→ **DIRECTIONS**
Scan the records below. Copy every line in which the word "computer" appears.

═════ INFORMATION SUPPLIED ═════

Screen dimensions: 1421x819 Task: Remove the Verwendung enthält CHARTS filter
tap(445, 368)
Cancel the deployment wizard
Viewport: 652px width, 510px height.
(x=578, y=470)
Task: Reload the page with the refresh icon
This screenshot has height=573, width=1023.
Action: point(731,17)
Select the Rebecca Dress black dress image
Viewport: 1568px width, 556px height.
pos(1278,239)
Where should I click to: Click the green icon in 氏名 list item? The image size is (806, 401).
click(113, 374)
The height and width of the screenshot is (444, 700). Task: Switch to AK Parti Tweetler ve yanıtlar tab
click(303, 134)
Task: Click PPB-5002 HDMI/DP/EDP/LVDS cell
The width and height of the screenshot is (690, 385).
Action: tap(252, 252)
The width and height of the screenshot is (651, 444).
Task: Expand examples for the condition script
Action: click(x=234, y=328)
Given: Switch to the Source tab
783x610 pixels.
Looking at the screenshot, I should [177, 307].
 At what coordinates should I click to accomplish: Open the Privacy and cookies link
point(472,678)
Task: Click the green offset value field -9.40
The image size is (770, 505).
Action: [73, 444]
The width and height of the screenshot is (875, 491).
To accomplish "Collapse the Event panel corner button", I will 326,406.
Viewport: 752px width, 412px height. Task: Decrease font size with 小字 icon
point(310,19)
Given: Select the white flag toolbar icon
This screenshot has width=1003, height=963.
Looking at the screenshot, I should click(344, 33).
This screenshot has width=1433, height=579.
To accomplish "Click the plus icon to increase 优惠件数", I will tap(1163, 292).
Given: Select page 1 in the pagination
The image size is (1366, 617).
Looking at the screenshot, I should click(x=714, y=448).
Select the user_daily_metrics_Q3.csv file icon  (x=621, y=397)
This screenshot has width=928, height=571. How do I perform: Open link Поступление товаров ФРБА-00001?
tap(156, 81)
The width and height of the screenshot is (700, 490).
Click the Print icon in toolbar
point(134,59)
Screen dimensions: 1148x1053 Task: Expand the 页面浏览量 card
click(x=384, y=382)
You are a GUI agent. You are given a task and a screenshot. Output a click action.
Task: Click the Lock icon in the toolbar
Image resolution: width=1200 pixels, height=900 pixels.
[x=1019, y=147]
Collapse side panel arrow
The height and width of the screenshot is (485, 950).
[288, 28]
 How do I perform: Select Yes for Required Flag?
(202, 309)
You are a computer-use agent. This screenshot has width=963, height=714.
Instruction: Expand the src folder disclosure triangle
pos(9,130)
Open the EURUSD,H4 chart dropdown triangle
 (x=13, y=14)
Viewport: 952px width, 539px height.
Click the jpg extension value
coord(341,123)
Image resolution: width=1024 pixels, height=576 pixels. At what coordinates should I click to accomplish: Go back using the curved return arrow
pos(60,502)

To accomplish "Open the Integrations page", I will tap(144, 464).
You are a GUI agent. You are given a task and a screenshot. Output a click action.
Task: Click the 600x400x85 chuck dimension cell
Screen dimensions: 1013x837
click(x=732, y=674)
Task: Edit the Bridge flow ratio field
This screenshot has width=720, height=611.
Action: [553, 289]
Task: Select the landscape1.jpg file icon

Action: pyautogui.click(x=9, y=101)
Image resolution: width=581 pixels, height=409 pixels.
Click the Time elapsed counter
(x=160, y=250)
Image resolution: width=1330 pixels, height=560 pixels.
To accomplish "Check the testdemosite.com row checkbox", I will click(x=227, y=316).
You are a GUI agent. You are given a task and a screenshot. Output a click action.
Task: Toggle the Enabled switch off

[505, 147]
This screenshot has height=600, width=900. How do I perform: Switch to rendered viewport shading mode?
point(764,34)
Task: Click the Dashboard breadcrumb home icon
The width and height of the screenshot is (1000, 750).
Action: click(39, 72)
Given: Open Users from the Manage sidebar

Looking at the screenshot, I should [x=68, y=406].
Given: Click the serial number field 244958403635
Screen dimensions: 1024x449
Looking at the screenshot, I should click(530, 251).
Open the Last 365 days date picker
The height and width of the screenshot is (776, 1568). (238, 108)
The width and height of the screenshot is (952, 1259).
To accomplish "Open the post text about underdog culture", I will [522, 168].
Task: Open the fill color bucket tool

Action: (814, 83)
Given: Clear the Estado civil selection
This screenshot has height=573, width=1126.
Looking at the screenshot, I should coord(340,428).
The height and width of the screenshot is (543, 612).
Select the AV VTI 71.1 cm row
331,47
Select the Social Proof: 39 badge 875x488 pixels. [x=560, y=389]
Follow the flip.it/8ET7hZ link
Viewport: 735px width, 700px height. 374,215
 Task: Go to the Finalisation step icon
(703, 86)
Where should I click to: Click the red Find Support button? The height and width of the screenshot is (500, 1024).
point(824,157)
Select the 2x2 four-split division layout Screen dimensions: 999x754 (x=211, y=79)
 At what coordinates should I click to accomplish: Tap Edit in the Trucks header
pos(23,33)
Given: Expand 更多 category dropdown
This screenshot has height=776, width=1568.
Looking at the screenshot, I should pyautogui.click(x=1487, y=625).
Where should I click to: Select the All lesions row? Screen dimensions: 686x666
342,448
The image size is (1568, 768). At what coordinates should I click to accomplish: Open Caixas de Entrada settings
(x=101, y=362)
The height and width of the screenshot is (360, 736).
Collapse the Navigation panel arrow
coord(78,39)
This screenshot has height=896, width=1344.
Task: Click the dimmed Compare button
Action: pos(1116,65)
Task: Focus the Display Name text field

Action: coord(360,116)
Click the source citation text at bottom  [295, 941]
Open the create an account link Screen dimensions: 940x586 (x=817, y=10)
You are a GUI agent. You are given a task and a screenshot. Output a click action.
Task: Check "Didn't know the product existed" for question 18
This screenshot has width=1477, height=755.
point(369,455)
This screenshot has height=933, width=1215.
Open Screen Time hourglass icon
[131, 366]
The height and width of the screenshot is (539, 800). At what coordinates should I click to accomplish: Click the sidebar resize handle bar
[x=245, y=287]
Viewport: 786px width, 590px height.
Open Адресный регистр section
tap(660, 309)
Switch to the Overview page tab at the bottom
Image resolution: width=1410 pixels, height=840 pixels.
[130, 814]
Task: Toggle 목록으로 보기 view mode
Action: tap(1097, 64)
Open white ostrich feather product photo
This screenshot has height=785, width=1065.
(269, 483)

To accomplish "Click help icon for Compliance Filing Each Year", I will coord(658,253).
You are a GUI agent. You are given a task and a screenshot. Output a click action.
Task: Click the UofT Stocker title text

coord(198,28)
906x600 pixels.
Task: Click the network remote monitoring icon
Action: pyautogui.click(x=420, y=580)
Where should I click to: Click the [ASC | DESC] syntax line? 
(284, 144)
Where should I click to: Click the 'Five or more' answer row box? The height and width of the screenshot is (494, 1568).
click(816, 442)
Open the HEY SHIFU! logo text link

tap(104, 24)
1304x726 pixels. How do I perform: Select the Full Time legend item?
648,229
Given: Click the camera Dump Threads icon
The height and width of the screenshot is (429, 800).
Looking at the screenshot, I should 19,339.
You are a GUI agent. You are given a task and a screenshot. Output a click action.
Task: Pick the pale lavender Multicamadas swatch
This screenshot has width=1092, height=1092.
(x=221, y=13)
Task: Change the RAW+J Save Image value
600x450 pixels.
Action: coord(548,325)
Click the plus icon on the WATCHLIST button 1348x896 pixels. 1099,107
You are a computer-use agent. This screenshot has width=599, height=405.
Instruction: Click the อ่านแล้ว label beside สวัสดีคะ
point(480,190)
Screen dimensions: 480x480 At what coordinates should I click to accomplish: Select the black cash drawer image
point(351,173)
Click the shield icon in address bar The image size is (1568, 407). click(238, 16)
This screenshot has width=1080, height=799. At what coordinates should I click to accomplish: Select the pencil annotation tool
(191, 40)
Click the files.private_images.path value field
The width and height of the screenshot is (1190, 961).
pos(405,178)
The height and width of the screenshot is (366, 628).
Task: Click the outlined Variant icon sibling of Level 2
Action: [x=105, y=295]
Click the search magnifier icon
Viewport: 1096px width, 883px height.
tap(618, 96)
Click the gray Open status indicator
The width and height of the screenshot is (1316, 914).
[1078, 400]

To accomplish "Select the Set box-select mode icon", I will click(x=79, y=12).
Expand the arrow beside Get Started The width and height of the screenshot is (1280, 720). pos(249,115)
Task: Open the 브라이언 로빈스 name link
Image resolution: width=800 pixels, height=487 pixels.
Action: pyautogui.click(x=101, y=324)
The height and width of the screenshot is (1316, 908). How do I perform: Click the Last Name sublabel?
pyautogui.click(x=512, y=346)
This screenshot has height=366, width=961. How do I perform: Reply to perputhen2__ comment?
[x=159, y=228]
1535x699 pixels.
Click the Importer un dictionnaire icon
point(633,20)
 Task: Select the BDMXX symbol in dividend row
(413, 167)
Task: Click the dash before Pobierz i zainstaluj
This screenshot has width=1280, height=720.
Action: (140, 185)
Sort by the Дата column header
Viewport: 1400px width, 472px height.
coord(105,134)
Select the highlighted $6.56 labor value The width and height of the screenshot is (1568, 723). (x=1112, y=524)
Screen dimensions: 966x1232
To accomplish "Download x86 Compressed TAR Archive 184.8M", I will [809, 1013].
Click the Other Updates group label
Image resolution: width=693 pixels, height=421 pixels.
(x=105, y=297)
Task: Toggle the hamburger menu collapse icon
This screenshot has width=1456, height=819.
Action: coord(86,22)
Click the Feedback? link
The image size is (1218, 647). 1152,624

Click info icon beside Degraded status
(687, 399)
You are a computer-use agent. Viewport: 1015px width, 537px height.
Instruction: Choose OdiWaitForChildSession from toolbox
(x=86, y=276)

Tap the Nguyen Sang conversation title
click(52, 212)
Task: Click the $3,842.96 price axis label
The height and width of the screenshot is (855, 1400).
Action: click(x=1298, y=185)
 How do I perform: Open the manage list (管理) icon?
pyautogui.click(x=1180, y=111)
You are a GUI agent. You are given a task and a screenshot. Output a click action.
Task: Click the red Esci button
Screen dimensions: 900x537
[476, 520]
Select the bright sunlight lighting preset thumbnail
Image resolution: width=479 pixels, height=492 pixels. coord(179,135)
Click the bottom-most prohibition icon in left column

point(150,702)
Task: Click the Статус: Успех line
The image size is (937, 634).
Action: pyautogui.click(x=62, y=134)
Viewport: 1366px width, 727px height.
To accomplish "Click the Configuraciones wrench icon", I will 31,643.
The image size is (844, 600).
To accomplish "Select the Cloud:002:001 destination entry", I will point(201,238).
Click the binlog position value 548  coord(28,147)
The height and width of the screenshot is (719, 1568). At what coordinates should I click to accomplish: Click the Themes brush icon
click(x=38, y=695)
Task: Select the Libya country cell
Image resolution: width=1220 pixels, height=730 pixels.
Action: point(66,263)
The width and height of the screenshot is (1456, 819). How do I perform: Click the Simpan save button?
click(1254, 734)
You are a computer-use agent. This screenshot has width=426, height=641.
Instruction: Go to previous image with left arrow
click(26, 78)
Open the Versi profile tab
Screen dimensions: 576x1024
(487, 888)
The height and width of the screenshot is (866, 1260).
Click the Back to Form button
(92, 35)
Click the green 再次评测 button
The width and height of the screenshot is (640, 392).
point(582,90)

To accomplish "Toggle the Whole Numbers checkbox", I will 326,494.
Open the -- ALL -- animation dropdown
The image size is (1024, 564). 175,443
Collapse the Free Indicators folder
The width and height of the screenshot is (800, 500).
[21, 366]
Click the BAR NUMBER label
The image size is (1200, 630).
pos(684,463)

═════

→ **THE COMPLETED TASK**
You are a computer-use agent. This screenshot has width=963, height=714.
You are a computer-use agent. This screenshot has width=599, height=405.
You are a computer-use agent. Viewport: 1015px width, 537px height.
You are a computer-use agent. This screenshot has width=426, height=641.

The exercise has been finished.